I took today off from work. I’ve been working like mad for the last few months to get a rewrite of our help system out the door, and it finally went out two weeks ago. I’ve spent the last couple weeks getting my sanity back and doing some general spring cleaning around the product, fixing up the stuff we decided to cut for launch. All in all, it’s been better, but still stresful. Coming down out of that crazy place takes some time and I’m slowly readjusting and getting ready for the next push, whatever that happens to be.

Anyway, this post was supposed to be about today. Today was great. I slept in for a while, then got up and had a slow morning of coffee, posting here, and reading my news feeds in SharpReader. Just a good, slow morning. Mandy hit up TJ Maxx for some pants and returned about 11. We then headed out to the country club for the school golf outing.

First, I have to say, I was very surprised and happy to find out that I was going to be able to play; I don’t teach at the school Mandy teaches at, and this was supposed to be faculty only. However, they had an open spot after everyone had signed up, so I got to play. Thanks to all that made it happen. The course (Sleepy Hollow CC) was amazing: well-kept grounds, a magnificent club house, Titleist range balls, immaculate greens and fairways, and a great short game practice area.
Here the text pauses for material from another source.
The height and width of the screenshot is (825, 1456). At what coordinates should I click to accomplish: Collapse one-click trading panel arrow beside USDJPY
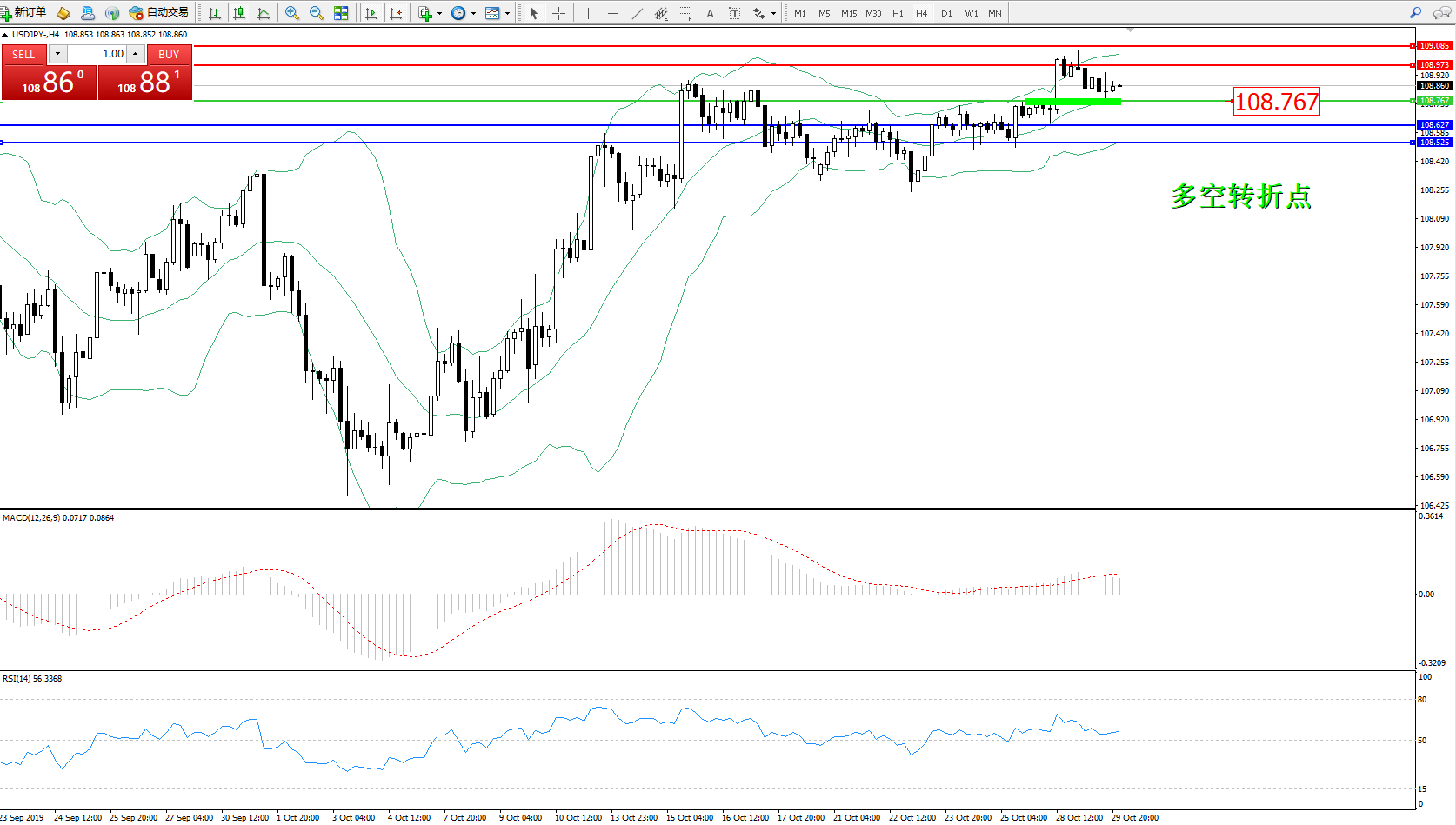(x=5, y=35)
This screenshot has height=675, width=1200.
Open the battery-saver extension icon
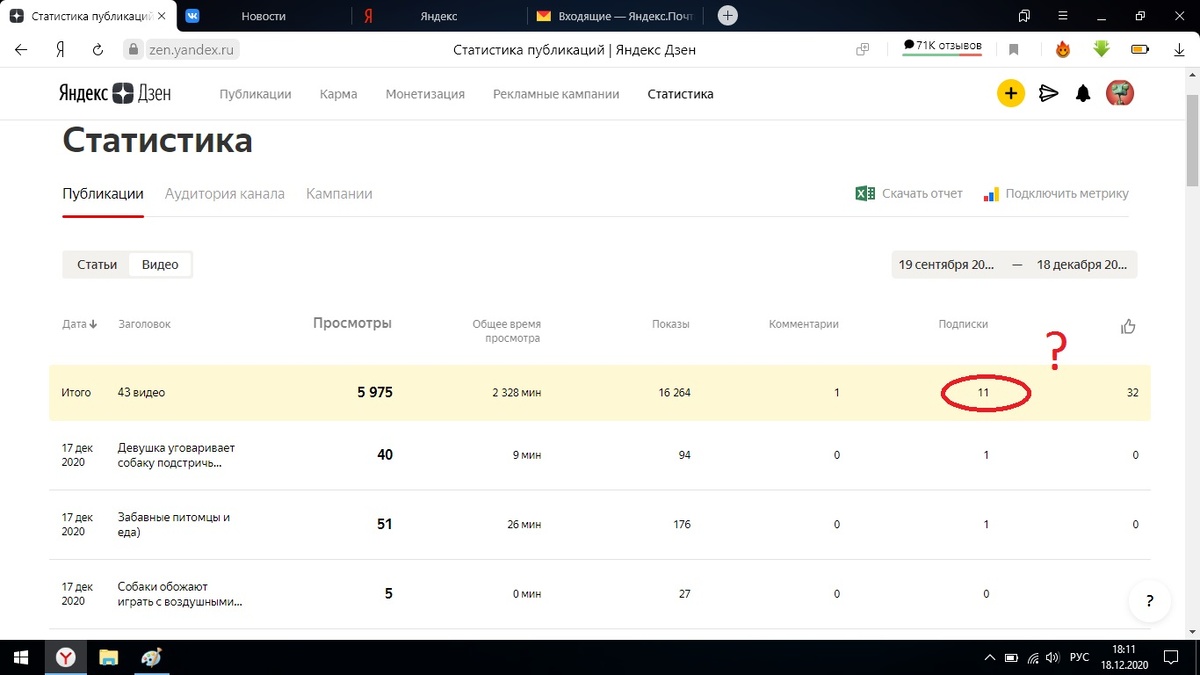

It was easily the nicest golf course and grounds I’ve been to, and it’s right here in my back yard. Too bad I’m not a member… The course itself was very well laid out, with excellent views of the Hudson river valley below us. I took some pictures that I’ll have up as soon as I find the time. The best part though was really the overall experience.
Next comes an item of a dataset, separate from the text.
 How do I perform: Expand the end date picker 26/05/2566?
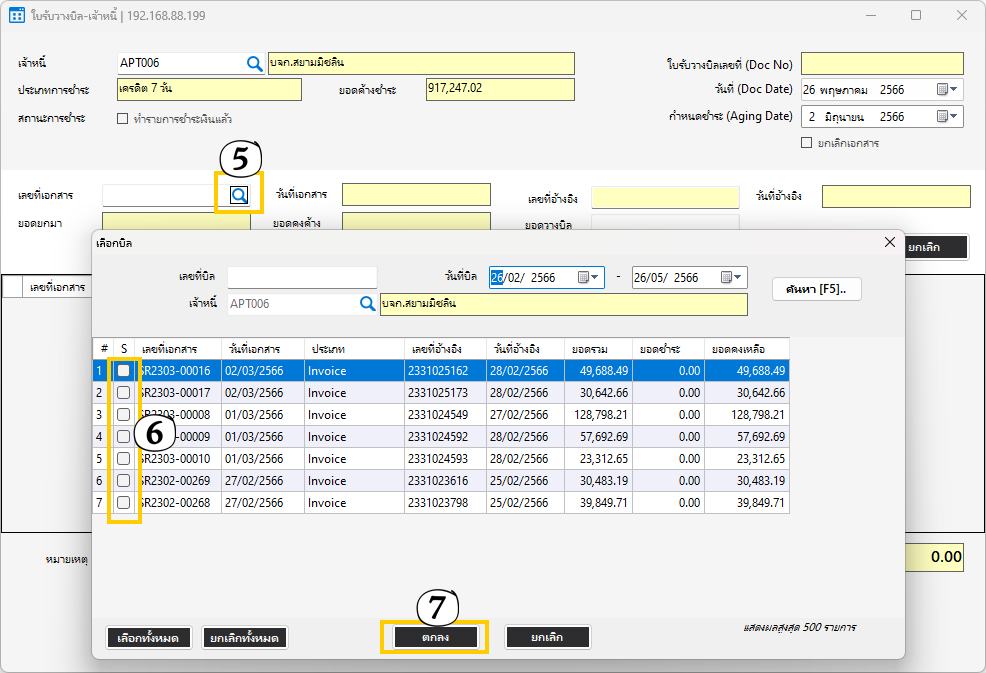pyautogui.click(x=731, y=278)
We had a caddy (Clarence) who has been caddying at the club for twenty-seven years. I’d never had a real caddy before, and this guy was astounding. He never misread a putt all day and knew right where to put the ball off the tee and on the greens. For example, on one par 3 (180 yards, downhill) he told me to aim 25 yards to the left of the pin, at the edge of a bunker. I did and hit it right on the suggested line. To my amazement, the ball hit on the green, then slowly rolled almost dead left, right up to about six feet from the pin. It was like that all day. In addition, he was just a great guy to have along for 18 holes of fun golf. All three of us in my group (Mandy, Chris, me) had an awesome time and hope to get the change to play there again.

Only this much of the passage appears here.